Last week, two grade 11 pupils in Gauteng took their own lives when they learned that they had failed the grade.

A teenage boy from a high school in Ekangala was found by his mother hanging in the garage at his home while in another incident, an 18-year-old from Tiyelelani Secondary School in Soshanguve threw himself in front of a moving train.

Clinical psychologist and member of the Sadag board, Zamo Mbele, says that in black communities, relative deprivation translates to material sacrifices made by parents and guardians for children to be educated.

Mbele says that this leads to young people carrying the aspirations of the family on their shoulders, in addition to their own personal desire to succeed.

“In this regard, the idea that it takes a village to raise a child can be incredibly romantic, but at the same time we must take into account the burden that this child has – which is not just for themselves, but of the entire village. It must be weary to have the aspirations of an entire village on the shoulders of one child.”

INFORMATION PROVIDED.
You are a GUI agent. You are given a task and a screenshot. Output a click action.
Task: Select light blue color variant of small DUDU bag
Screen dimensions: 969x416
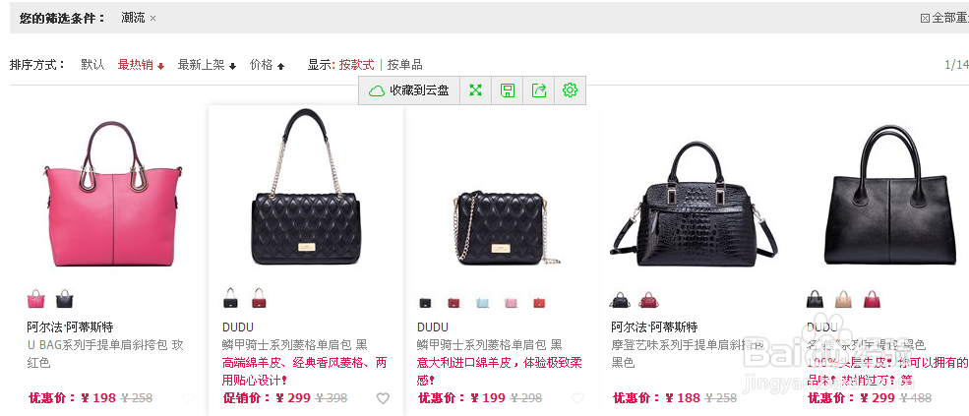point(482,303)
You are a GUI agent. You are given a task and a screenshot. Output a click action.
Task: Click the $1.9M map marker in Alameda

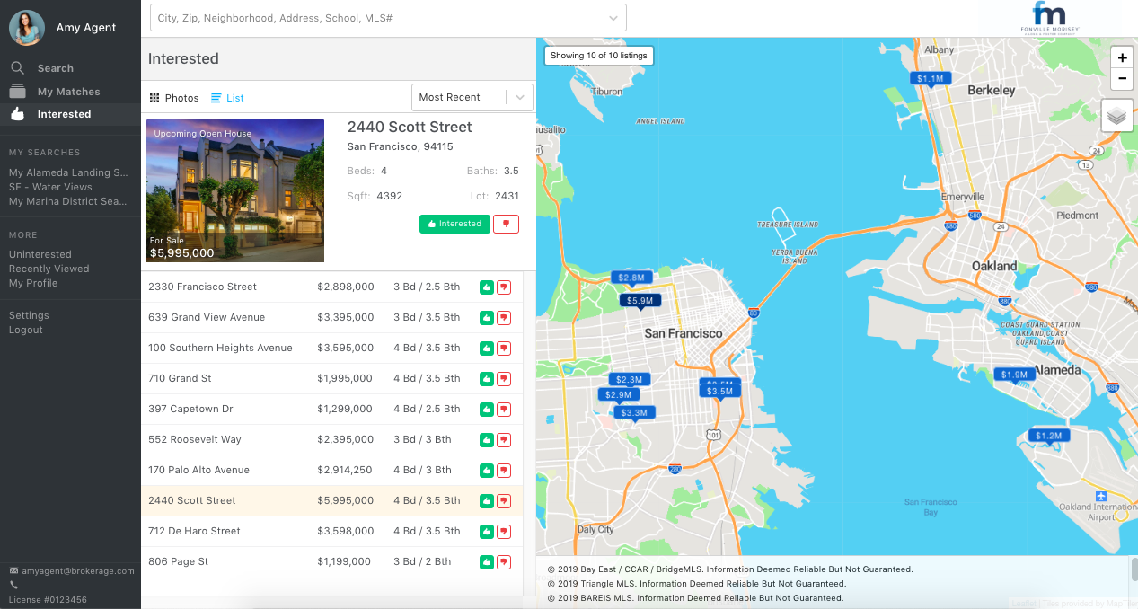point(1014,375)
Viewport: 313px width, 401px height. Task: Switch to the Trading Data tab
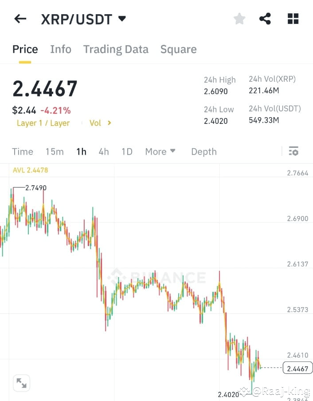[116, 49]
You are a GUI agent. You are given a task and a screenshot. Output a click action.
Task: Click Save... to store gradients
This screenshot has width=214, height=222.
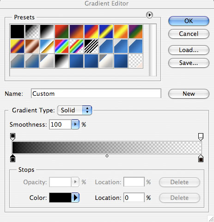(189, 63)
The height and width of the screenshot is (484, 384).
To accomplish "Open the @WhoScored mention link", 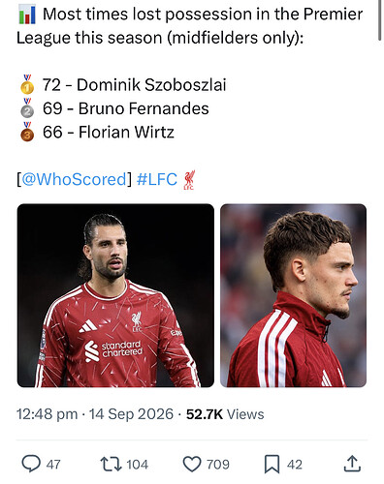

BRIEF A.
Answer these from the text about the Gauteng pupils:
(i) Which school did the 18-year-old attend?
(ii) Where did the mother find the teenage boy from Ekangala?
(iii) Zamo Mbele is a member of which board?
BRIEF B. Summarize the text about the Gauteng pupils in two sentences.

RESULT A.
(i) Tiyelelani Secondary School in Soshanguve
(ii) Hanging in the garage at his home
(iii) The Sadag board

RESULT B. Last week two grade 11 pupils in Gauteng, one from a high school in Ekangala and one from Tiyelelani Secondary School in Soshanguve, took their own lives after learning they had failed the grade. Clinical psychologist Zamo Mbele of the Sadag board says that in black communities, parents' and guardians' material sacrifices for their children's education leave young people carrying the family's aspirations along with their own desire to succeed.